EXERCISE REQUIREMENTS
There is material below. Print exactly the lines starting at the line with "Click the BUY button showing 25,884.80" and ending at the line with "Task: Open the friend requests icon", ends included, and no others.

DATA FOR THIS TASK
----------
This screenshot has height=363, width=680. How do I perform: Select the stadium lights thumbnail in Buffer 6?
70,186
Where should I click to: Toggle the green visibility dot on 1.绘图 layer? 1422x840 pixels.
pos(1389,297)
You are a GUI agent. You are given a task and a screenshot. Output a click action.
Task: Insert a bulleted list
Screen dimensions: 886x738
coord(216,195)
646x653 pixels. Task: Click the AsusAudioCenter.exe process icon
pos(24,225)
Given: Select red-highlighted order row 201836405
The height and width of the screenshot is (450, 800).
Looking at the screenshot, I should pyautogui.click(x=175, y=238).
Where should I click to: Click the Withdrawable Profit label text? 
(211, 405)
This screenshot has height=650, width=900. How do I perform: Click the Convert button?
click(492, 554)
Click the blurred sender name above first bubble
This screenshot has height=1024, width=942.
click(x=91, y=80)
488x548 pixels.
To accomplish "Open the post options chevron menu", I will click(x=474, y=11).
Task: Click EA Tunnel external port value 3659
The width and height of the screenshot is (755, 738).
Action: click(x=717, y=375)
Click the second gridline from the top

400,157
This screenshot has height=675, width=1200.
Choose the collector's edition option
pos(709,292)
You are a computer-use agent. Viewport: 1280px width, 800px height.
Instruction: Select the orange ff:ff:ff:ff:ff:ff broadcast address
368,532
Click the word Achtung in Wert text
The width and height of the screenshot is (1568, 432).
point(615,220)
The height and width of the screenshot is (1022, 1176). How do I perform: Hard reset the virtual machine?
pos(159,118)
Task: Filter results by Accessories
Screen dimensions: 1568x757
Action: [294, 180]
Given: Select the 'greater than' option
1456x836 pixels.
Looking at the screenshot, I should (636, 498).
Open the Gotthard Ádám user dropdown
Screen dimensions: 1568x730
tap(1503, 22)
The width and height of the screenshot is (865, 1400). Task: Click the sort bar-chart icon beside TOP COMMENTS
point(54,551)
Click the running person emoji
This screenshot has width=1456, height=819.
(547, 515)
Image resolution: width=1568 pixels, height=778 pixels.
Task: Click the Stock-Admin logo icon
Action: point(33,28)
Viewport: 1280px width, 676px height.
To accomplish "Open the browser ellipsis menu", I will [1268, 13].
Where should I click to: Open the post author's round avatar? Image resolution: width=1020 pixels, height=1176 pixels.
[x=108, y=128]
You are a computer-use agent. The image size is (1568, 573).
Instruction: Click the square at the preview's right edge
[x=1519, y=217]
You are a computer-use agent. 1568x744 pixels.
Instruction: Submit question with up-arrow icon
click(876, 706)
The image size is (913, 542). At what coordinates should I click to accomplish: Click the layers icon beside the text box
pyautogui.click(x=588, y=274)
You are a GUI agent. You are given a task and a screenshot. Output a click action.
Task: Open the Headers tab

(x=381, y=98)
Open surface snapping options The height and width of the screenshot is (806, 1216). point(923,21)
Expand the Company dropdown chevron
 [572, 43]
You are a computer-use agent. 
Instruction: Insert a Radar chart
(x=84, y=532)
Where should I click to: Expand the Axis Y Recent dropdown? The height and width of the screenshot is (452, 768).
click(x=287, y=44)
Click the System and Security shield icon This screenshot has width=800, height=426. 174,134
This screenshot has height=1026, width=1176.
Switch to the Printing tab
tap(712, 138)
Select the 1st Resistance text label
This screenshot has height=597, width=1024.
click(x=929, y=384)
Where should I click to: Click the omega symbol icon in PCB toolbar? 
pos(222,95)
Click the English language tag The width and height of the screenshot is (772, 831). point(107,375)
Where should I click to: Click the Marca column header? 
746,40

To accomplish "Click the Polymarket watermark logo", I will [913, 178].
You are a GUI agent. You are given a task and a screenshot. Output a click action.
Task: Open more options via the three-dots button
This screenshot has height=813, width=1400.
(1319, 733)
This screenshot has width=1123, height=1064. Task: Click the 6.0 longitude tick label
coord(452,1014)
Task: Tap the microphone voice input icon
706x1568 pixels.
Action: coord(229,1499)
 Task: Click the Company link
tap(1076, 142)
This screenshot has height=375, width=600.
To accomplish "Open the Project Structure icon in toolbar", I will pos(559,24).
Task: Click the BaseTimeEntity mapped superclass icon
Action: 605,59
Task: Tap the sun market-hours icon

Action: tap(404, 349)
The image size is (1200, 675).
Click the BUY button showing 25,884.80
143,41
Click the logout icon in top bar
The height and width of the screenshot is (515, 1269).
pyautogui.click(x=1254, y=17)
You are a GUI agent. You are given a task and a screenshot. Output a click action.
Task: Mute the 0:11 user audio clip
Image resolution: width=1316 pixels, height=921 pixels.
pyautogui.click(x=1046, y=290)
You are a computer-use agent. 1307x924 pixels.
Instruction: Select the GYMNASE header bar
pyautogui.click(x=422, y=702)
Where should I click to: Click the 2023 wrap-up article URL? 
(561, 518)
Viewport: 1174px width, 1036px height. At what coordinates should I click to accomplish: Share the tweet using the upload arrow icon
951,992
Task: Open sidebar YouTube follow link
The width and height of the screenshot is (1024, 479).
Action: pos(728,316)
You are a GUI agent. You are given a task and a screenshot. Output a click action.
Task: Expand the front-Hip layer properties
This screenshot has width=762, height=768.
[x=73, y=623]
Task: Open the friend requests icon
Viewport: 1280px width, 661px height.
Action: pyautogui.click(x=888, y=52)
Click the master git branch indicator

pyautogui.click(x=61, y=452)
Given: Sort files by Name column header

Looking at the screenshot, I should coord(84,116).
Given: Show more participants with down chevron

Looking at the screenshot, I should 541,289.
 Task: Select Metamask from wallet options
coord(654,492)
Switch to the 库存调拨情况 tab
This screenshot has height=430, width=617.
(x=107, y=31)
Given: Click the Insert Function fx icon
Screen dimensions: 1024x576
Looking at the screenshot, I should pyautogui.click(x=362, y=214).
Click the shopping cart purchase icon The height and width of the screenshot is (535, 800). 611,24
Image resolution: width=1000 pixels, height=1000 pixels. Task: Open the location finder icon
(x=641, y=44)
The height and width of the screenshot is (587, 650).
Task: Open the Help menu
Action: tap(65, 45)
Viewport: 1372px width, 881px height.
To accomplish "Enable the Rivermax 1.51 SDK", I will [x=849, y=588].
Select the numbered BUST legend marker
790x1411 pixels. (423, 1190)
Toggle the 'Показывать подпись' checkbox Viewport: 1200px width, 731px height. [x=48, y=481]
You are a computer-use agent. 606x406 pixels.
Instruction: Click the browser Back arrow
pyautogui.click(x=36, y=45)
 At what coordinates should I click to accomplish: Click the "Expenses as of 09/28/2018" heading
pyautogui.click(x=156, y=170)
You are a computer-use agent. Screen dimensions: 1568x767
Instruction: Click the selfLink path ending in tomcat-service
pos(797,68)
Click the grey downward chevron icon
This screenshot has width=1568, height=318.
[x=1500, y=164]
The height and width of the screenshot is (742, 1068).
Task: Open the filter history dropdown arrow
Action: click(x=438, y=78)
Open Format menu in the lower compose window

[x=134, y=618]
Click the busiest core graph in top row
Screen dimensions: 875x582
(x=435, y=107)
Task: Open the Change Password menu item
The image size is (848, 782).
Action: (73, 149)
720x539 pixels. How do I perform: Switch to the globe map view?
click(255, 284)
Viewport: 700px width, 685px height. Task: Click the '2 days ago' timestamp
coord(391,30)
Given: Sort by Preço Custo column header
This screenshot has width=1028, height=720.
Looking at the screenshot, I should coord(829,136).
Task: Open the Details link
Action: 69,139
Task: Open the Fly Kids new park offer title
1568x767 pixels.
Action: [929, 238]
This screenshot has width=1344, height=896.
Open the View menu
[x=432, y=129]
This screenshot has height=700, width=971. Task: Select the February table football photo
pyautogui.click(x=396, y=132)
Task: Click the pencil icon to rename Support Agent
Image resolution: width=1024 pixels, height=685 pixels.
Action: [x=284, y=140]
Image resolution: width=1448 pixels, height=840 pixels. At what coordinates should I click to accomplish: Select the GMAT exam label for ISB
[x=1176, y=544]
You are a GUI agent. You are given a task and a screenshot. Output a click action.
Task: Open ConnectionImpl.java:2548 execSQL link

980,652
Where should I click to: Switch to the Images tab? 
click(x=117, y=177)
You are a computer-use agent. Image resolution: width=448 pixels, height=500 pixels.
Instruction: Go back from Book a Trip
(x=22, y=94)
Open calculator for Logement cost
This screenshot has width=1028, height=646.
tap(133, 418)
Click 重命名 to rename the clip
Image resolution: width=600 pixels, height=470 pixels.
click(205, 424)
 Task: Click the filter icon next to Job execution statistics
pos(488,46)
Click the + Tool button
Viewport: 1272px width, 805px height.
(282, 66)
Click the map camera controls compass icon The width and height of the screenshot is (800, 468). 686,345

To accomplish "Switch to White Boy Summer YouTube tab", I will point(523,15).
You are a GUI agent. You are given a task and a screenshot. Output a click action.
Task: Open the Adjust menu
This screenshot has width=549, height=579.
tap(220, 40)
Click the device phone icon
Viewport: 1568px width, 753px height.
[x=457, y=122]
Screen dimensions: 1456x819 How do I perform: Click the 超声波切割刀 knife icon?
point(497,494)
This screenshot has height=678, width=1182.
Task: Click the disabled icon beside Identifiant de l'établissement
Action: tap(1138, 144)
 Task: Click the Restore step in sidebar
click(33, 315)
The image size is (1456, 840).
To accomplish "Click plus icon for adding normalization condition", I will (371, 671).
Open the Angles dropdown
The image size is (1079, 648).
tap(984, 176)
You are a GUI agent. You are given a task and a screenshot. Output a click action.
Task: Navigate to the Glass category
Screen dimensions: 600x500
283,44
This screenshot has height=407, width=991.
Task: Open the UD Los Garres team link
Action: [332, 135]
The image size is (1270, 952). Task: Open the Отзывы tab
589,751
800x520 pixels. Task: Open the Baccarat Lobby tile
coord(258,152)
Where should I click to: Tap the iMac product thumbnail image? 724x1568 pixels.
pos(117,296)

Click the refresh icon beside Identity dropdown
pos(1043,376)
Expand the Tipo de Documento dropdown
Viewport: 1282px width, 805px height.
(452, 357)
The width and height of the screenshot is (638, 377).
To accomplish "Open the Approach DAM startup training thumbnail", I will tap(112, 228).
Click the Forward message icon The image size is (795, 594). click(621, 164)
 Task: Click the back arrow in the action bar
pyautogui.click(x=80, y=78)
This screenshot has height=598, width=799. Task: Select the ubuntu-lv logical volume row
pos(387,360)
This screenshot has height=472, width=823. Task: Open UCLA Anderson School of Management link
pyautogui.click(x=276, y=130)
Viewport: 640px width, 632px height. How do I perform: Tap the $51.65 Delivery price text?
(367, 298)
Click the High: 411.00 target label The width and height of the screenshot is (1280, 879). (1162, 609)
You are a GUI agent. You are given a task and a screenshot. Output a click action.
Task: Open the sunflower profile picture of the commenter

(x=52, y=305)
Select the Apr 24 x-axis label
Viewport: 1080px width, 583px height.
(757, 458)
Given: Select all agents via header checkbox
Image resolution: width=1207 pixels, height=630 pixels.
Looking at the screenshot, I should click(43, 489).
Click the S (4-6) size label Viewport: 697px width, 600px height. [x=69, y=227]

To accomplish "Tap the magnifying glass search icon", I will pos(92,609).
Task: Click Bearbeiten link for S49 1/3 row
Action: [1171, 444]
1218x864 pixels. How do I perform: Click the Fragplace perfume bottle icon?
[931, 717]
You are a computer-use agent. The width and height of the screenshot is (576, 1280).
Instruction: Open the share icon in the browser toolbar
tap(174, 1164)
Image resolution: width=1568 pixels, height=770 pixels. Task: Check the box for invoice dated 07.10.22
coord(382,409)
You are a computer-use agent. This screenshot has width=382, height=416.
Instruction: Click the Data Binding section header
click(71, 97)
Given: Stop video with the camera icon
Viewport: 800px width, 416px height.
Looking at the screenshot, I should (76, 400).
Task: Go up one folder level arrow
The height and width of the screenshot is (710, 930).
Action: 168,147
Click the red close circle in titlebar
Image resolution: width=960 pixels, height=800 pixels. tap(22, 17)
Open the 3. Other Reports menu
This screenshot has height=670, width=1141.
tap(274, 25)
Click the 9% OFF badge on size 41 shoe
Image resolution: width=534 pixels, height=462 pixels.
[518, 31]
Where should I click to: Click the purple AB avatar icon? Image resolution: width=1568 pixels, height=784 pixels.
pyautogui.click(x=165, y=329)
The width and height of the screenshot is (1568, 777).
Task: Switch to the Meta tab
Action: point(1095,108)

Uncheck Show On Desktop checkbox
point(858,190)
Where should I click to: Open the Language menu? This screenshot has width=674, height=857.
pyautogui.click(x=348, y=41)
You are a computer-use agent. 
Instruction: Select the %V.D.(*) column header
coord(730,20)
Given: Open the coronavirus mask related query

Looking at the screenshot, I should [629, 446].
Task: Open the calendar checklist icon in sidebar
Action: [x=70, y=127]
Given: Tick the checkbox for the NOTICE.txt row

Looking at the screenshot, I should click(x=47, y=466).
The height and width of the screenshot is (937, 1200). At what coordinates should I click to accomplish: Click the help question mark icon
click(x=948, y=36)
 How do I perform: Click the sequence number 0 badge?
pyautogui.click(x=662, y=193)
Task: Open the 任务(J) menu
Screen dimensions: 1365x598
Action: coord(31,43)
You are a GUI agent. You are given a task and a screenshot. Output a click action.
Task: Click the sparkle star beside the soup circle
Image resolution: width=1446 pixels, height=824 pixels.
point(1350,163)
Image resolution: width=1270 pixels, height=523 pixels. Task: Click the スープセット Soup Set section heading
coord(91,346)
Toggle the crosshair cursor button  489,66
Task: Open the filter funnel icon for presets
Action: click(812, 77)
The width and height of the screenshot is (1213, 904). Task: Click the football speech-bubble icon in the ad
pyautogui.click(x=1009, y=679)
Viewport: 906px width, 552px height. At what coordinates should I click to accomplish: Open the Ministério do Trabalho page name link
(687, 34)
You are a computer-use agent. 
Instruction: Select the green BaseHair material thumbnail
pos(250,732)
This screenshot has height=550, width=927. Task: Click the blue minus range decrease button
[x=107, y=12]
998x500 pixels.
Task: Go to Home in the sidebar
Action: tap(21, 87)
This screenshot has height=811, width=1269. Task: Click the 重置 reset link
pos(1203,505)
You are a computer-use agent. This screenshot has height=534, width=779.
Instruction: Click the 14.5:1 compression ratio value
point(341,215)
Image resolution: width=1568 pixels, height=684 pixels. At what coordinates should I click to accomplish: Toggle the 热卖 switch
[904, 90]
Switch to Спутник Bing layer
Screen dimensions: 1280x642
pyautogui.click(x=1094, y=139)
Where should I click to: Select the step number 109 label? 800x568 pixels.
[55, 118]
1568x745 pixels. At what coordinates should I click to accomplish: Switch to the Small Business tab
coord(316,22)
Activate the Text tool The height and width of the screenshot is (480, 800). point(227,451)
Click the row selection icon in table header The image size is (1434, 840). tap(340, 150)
----------
RESULT OF THIS EXERCISE
Click the BUY button showing 25,884.80
143,41
Click the logout icon in top bar
The height and width of the screenshot is (515, 1269).
pyautogui.click(x=1254, y=17)
You are a GUI agent. You are given a task and a screenshot. Output a click action.
Task: Mute the 0:11 user audio clip
Image resolution: width=1316 pixels, height=921 pixels.
pyautogui.click(x=1046, y=290)
You are a computer-use agent. 1307x924 pixels.
Instruction: Select the GYMNASE header bar
pyautogui.click(x=422, y=702)
Where should I click to: Click the 2023 wrap-up article URL? 
(561, 518)
Viewport: 1174px width, 1036px height. At what coordinates should I click to accomplish: Share the tweet using the upload arrow icon
951,992
Task: Open sidebar YouTube follow link
The width and height of the screenshot is (1024, 479).
Action: pos(728,316)
You are a GUI agent. You are given a task and a screenshot. Output a click action.
Task: Expand the front-Hip layer properties
This screenshot has width=762, height=768.
[x=73, y=623]
Task: Open the friend requests icon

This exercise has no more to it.